### DOCUMENT SECTION
This structure lets readers infer responsibility from evidence instead of asking them to accept a self-description.
## Article Structure
1. Direct answer: RustDesk is legitimate software, but scammers can misuse it just as they misuse other remote-access tools.
2. Public warnings: the scam warning on RustDesk's website, GitHub surfaces, and the controlled-device mobile flow.
3. Google Play withdrawal: explain that RustDesk unpublished the Android app to reduce scam-driven installs, cite the official X post, and give current official installation options.
4. Public-server login: explain the login requirement introduced in response to ongoing scam and botnet abuse, including the disruption reported by legitimate users.
5. Community feedback: use GitHub Discussions and Reddit to show both demand for safeguards and the practical cost of added friction. Community posts provide reaction and context, not proof of RustDesk's technical claims.
6. Limits: warnings, store withdrawal, and login requirements reduce opportunities for abuse but cannot stop deception, malicious self-hosting, or users granting access to strangers.
7. User guidance: verify downloads, distrust unsolicited support, do not share connection credentials, enable two-factor authentication, and use the existing vendor-neutral scam guide for recovery steps.
8. FAQ: answer `Is RustDesk a scam?`, `Why is RustDesk not on Google Play?`, `Why does the RustDesk public server require login?`, and `Can self-hosting prevent remote-access scams?`.
## Required Sources
Use first-party sources for RustDesk actions:
- Official X post about temporarily unpublishing RustDesk from Google Play: <https://x.com/rustdesk/status/1698372220379349421>
- GitHub Discussion #5660, which preserves the X link and text: <https://github.com/rustdesk/rustdesk/discussions/5660>
- RustDesk FAQ confirming removal from Google Play because of scamming: <https://github.com/rustdesk/rustdesk/wiki/FAQ#apple--google-store>
- Public-server login explanation: <https://github.com/rustdesk/rustdesk/wiki/Login-required-for-public-server>
- RustDesk support warning: <https://rustdesk.com/support>
- RustDesk Server Pro 2FA documentation: <https://rustdesk.com/docs/en/self-host/rustdesk-server-pro/2fa/>
- Existing vendor-neutral prevention guide: `/blog/avoid-remote-desktop-scams`
Verify the release-page and mobile controlled-device warnings against current first-party pages or source code before describing their exact wording. Do not present search snippets or third-party paraphrases as primary evidence.
## Mobile Guide Correction
Replace the Google Play claims in the FAQ, introductory availability paragraph, and installation section. State that:
- RustDesk is not currently distributed through Google Play;
- RustDesk voluntarily unpublished it in response to scam abuse;
- Android users should use the official GitHub release or F-Droid;
- readers can follow the new anti-scam article for the decision and supporting sources.

[Pixel coordinate grounding data]
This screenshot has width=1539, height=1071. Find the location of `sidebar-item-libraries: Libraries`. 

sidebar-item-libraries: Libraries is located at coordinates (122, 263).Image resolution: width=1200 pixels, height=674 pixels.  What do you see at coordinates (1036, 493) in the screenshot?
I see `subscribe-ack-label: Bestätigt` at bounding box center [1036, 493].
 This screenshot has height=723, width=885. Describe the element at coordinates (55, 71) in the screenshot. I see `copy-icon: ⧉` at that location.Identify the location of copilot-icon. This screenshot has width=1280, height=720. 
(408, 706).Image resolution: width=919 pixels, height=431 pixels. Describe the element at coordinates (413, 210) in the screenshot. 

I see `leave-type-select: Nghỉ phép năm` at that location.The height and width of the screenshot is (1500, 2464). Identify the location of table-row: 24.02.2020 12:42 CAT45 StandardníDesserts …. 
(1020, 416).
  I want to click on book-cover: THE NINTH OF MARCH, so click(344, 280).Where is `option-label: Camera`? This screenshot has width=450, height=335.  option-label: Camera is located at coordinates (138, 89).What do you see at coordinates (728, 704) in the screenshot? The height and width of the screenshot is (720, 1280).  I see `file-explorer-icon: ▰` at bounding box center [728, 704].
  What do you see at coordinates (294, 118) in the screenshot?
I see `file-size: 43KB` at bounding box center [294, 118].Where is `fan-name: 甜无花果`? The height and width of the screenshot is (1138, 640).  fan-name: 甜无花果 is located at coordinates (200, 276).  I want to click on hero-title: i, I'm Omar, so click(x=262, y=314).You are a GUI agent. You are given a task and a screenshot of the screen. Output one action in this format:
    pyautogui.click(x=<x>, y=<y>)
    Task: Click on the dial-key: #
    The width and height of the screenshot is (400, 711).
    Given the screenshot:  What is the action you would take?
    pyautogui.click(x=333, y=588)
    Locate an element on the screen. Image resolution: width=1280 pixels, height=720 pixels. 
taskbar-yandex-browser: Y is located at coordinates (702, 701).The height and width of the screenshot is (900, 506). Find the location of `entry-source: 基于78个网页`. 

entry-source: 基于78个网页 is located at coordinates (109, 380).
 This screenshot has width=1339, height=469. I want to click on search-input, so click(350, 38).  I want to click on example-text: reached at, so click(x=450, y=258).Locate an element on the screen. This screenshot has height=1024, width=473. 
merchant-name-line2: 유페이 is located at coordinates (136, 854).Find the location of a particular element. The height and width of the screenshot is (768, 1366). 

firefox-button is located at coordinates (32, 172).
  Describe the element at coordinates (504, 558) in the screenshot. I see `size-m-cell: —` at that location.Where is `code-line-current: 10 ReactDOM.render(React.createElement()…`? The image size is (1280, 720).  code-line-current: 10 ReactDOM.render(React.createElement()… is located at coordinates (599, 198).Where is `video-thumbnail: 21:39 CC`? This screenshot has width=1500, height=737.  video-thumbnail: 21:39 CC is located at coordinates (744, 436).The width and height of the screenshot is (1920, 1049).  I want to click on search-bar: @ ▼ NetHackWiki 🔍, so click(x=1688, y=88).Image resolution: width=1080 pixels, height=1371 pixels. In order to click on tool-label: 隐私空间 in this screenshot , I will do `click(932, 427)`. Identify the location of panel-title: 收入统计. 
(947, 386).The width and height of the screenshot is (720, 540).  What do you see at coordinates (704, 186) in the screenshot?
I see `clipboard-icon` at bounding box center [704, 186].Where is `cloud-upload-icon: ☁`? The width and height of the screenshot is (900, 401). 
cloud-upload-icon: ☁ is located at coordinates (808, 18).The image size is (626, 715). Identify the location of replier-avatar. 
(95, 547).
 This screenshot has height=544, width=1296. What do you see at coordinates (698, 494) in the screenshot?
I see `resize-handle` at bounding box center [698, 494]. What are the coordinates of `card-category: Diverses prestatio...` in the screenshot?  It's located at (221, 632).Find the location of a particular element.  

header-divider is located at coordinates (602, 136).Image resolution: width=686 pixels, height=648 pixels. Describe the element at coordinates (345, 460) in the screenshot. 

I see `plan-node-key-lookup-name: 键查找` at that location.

### USING THE INFORMATION
A - Based on the RustDesk article plan, decide whether each statement agrees with it: (i) Google removed RustDesk from Google Play against RustDesk's wishes. (ii) Community posts count as proof of RustDesk's technical claims. (iii) Android users should install RustDesk from the official GitHub release or F-Droid. Answer yes or no for each, quoting the words of the plan that decide it.
B - Set down everything in the RustDesk article plan from "4. Public-server login: explain" down to "RustDesk's technical claims.", word for word.

### SOLUTIONS BY TASK
A -
(i) No: "RustDesk voluntarily unpublished it in response to scam abuse"
(ii) No: "Community posts provide reaction and context, not proof of RustDesk's technical claims."
(iii) Yes: "Android users should use the official GitHub release or F-Droid"

B -
4. Public-server login: explain the login requirement introduced in response to ongoing scam and botnet abuse, including the disruption reported by legitimate users.
5. Community feedback: use GitHub Discussions and Reddit to show both demand for safeguards and the practical cost of added friction. Community posts provide reaction and context, not proof of RustDesk's technical claims.